I tend to be honest when people ask me directly. I had a boss call me into her office and the first thing she asked was did I not like her. I said no and when she asked why I told her. She kept changing things that worked for the staff. Later I was asked what I had said to make her cry and I was stunned, thinking 'she asked', she wanted to know, what was the problem?
But I've had many people try to shock me with comments and it never worked, always just said 'okay' and moved on.
 
You are a young person, but being Aspie, probably smart beyond your years. Have you considered volunteering at places like an Senior Citizen home or places where older people are? They have an amazing perspective on life, being here for so long. They are anything but boring and seeing how immature the people around you are, it may balance some of that out? Just a thought. Don't be like them :-)
 
Wow, she sounds like a good candidate for Histrionic Personality Disorder. IIRC, one thing Histrionics like to do is grab attention by saying something shocking. She was probably burning a hole in that bench if she was sitting there by herself; Histrionics need attention more than they need food or water.

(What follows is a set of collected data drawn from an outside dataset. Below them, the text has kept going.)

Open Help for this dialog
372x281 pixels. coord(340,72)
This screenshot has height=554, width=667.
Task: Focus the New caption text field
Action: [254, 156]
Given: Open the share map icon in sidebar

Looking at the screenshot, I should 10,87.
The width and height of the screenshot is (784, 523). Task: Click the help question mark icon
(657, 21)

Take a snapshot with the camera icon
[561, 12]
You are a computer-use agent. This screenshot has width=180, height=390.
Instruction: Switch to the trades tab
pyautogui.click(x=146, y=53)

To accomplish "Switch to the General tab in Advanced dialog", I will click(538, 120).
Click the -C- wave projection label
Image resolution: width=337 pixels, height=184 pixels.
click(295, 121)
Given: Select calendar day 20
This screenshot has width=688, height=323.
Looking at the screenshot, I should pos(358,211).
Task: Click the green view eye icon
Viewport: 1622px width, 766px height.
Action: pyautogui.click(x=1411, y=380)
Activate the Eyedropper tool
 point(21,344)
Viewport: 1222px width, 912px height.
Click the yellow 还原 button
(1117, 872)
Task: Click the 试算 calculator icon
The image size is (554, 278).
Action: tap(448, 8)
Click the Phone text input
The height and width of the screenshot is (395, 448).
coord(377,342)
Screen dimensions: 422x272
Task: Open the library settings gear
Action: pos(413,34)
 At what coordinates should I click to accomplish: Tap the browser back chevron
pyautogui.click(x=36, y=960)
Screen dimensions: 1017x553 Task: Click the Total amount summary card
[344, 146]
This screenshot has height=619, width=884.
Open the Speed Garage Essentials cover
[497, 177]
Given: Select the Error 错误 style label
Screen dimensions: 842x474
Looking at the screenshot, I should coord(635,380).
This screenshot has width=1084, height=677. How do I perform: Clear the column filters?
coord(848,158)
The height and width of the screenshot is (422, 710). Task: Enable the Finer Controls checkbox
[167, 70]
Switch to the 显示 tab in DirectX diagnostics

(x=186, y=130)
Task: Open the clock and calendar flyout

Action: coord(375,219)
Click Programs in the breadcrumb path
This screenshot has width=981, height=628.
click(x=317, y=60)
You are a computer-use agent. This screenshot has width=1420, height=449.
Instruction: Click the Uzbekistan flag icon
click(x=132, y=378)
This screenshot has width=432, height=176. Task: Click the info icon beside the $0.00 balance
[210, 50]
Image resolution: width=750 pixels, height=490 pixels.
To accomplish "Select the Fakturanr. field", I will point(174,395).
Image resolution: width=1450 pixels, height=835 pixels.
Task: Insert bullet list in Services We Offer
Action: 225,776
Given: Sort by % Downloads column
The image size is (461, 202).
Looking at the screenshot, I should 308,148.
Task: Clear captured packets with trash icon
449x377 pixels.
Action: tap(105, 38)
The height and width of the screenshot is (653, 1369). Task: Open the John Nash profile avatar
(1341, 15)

As for what I'd have said to "you don't like me", I probably would've just said "yuuuuuuuuuuuup." But if I had 10 minutes to think of my response, here's a few:

1. "Neither does anybody"
2. "Neither does your mother"
3. "And nobody ever will"
4. "And George Bush doesn't like black people. Your turn."

Same deal with the virginity contest:

1. "Is the prize a golden bust of a premature baby?"
2. "I think a better contest would be to see who can shut up the hardest."
3. "You should probably start smoking first. There's a proper order for these things."
4. "You realize how easy that is, right?"